▶ **What is required**: Can you write out, word for word, the part of the scheduler patch reply below that runs from "On Wed, Apr" to "the overall throughput."?

▶ **Provided text**:
○ ○ ○
Re: [RFC PATCH v2 3/6] sched: Add over-utilization/tipping point indicator

From: Joel Fernandes
Date: Fri Apr 20 2018 - 04:13:18 EST


On Wed, Apr 18, 2018 at 4:17 AM, Quentin Perret <quentin.perret@xxxxxxx> wrote:
> On Friday 13 Apr 2018 at 16:56:39 (-0700), Joel Fernandes wrote:
>> Hi,
>>
>> On Fri, Apr 6, 2018 at 8:36 AM, Dietmar Eggemann
>> <dietmar.eggemann@xxxxxxx> wrote:
>> > From: Thara Gopinath <thara.gopinath@xxxxxxxxxx>
>> >
>> > Energy-aware scheduling should only operate when the system is not
>> > overutilized. There must be cpu time available to place tasks based on
>> > utilization in an energy-aware fashion, i.e. to pack tasks on
>> > energy-efficient cpus without harming the overall throughput.
>> >
>> > In case the system operates above this tipping point the tasks have to
>> > be placed based on task and cpu load in the classical way of spreading
>> > tasks across as many cpus as possible.
>> >
>> > The point in which a system switches from being not overutilized to
>> > being overutilized is called the tipping point.
>> >
>> > Such a tipping point indicator on a sched domain as the system
>> > boundary is introduced here. As soon as one cpu of a sched domain is
>> > overutilized the whole sched domain is declared overutilized as well.
>> > A cpu becomes overutilized when its utilization is higher that 80%
>> > (capacity_margin) of its capacity.
○ ○ ○
▶ **Provided data**:

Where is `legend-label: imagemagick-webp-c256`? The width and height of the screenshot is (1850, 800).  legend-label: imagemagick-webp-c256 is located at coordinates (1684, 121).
○ ○ ○
▶ **Response to this task**:
On Wed, Apr 18, 2018 at 4:17 AM, Quentin Perret <quentin.perret@xxxxxxx> wrote:
> On Friday 13 Apr 2018 at 16:56:39 (-0700), Joel Fernandes wrote:
>> Hi,
>>
>> On Fri, Apr 6, 2018 at 8:36 AM, Dietmar Eggemann
>> <dietmar.eggemann@xxxxxxx> wrote:
>> > From: Thara Gopinath <thara.gopinath@xxxxxxxxxx>
>> >
>> > Energy-aware scheduling should only operate when the system is not
>> > overutilized. There must be cpu time available to place tasks based on
>> > utilization in an energy-aware fashion, i.e. to pack tasks on
>> > energy-efficient cpus without harming the overall throughput.